第14話 発想の融合-2

 ゴードンさんの経営する宿屋は、一見すると洋風建築の小さいマンションのようだった。2階建てで客室の数は8つと説明してくれた。外観もそうだが、内装もそれなりに年季が入っているようで、壁には何度も補修した跡が散見された。


「中央や大きいギルドのあるとこからは離れているから、たくさんお客さんが来るってわけじゃないんだけど、長年ここでやってきてるんだよ」


 宿の説明をしながら建物を眺めるゴードンさんの目は、まるで我が子を見守る親のようだ。2階に上がって、空いている部屋の内装をひとつ見せてもらった。

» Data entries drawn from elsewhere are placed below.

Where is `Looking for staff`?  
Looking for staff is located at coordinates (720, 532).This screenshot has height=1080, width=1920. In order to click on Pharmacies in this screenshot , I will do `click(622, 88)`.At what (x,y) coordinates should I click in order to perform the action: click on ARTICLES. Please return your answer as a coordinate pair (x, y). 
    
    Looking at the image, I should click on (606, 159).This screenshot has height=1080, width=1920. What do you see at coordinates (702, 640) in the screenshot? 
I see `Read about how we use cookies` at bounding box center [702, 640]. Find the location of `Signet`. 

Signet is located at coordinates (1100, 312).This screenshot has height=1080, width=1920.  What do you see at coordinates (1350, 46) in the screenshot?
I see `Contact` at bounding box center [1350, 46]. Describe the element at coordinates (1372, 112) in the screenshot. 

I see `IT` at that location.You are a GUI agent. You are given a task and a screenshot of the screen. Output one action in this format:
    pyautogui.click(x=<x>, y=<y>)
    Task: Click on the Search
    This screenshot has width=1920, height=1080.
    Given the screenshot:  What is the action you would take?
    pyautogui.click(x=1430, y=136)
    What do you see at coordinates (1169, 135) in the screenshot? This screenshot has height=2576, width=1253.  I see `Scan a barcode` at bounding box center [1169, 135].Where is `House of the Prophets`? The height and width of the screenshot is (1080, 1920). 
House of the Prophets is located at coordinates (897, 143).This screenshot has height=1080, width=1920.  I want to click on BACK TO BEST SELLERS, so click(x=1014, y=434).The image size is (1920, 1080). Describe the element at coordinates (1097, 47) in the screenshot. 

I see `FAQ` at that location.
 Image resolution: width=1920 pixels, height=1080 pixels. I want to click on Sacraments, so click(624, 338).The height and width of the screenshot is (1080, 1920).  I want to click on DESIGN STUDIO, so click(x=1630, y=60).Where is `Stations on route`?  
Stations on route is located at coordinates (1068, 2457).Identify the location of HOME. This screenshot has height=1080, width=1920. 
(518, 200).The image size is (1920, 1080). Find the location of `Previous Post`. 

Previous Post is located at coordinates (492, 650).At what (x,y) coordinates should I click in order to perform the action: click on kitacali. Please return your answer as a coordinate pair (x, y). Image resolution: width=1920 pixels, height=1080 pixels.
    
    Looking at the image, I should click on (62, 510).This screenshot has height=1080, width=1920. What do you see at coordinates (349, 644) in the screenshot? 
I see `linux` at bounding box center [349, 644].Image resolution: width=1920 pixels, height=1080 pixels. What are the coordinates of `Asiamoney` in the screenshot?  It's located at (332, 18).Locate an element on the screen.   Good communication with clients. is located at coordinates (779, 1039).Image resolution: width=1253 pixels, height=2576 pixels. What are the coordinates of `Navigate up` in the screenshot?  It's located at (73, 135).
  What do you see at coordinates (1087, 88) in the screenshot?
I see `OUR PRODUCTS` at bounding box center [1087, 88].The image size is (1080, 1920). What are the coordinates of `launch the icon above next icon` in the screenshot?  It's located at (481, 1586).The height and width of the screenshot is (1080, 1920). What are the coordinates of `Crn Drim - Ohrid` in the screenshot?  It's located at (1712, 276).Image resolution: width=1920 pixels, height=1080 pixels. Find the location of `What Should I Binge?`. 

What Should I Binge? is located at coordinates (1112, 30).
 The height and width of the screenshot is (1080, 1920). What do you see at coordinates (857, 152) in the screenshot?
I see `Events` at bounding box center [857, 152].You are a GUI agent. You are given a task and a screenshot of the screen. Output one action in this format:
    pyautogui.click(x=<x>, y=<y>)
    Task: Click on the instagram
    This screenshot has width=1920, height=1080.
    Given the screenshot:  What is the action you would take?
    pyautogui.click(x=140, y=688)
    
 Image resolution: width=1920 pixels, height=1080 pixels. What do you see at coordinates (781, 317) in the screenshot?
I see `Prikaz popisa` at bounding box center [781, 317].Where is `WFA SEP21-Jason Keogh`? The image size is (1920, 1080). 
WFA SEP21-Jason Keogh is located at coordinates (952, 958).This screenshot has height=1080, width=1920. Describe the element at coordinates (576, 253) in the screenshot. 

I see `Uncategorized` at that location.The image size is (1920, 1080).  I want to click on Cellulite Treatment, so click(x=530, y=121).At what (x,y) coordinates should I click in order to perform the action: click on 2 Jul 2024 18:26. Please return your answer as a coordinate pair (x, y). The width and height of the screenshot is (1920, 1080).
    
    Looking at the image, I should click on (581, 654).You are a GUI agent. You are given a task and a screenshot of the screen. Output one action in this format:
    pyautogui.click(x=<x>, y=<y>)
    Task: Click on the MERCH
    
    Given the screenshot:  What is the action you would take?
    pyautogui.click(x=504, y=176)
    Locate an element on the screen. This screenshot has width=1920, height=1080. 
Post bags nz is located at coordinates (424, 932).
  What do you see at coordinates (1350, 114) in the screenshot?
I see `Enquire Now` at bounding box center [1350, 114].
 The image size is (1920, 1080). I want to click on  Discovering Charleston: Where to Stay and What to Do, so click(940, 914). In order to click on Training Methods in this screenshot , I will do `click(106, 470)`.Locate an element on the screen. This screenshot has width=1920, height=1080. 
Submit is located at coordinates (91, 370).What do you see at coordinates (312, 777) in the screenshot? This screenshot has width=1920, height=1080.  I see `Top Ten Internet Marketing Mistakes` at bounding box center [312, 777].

 私の感覚で言うと「ビジネスホテル」に近いイメージだ。寝床や机、お手洗いに収納スペースなど最低限が準備されており、広さは8畳くらいに思えた。


「お客さんは冒険家さんとか行商人、旅人とかが多いね。時々、どこかの騎士団の小隊が団体で借りていくこともあるかなぁ……」


 見せてもらった部屋は、年季こそ入っているものの清掃が行き届いて特に問題は無さそうに思った。


「浴場は部屋に備えていないんですか?」


「ああ、うちは1階に大浴場があってそこを共同で使ってもらってます。実は元々ここ、お風呂屋さんだったんですよ。そこに後から宿屋を設けたんです。先代の話ですけどね」


 なるほど――、大浴場があるのなら温泉施設みたいな活用方法もあるかもしれない。


「今使っている人がいないようでしたら、大浴場を見せてもらえますか?」


「構いませんよ。この時間はお湯を抜いてますからね」



 1階に戻り、大浴場を見学させてもらう。中はいかにも大衆が使う銭湯といった感じだった。天然の温泉が出ているわけではなく、生活で使う水を専用の魔鉱石の炉で温めているようだ。


「お客様の食事はどうされてるんですか?」


「お食事は、朝だけ希望があればお出ししてますね。特別豪勢なものではありませんが、それなりに好評いただいておりますよ」


 ゴードンさんに宿屋のあらゆる場所を案内してもらった。彼はどの施設もとても楽しそうに説明してくれた。きっとこの宿屋をとても気に入っているのだろう。ただ、かなり歩き回ったせいか、大粒の汗をぽたぽたと落としていた。



 一通り案内してもらった結果、お客を増やすための妙案がぱっと浮かんでくることはなかった。ゴードンさんが今、経営に困っているわけではないと言っていたように、どこかが悪いというのではないのだろう。ただ、近隣に競争相手ができたため、なにかしらの「売り」がほしいのだ。


 これは「改善」とかではなく、「追加」の要素が必要そうだ。私は宿屋の1階と2階の大体の見取り図を紙に書いてもらった。


「今日は一旦これを持ち帰らせてください。近日中に必ず新しい提案を持った上でお訪ねします」


「いやぁ、こちらこそ付き合ってもらってありがとうございます。スガさんの腕に期待しています」


 彼は終始、汗を拭きながら宿屋を出ていく私を見送ってくれた。酒場までの帰りの道中、もらった見取り図を眺めながら、私は新しく提供できるサービスがないかを考えていた。




 酒場に戻ってくると、ラナさんが「カエルさん」ことアイスクリームメーカーを振り回していた。私からは半魚人に見える顔が右に左に踊っている。


「スガさん、おかえりなさい」


「ただいま戻りました。ラナさん、それ私が代わりますよ?」


「そうですか? ありがとうございます。思ったより大変ですね、これ」


 私は彼女から、しなる棒の部分を受け取って続きで振り回した。


「容器の部分を詰めすぎるとけっこう重たくなりますからね。ある程度作って貯めておきたいものですが、都度作るときは分量を考えないといけません」


 容器を振り回すの自体これはこれで楽しいのだが、「効率」という意味ではあまりよくない。ただ振り回すだけなら簡単な道具をつくれないものか。


「ちょっとなら大丈夫ですけど、たくさん作るのは大変かもしれませんね。お客さんがいないとき、つくって貯めてはいるんですけど……」


 一応、こちらの世界にも冷凍庫に近いものがあるので、アイスクリームの作り置きができた。

 本来なら氷を売りに来る人がいて、それを買って数日ごとに交換して保存するのだが、おそらくラナさんは魔法で氷をつくっていると思われる。最初は気付かなかったが、氷を買っている姿を一度も見たことがないのだ。


「外暑かったですよね? スガさん、せっかくですからこのアイスクリーム、一緒に召し上がりませんか?」


「いいんですか? 実は食べたいと思っていたところなんです」


 これはここで働く「職権」だ。アイスクリーム自体はそれほど高額で売っているわけではないが、とても得した気分になる。


 私は少しの間だけ、お客が来ないことを祈っていた。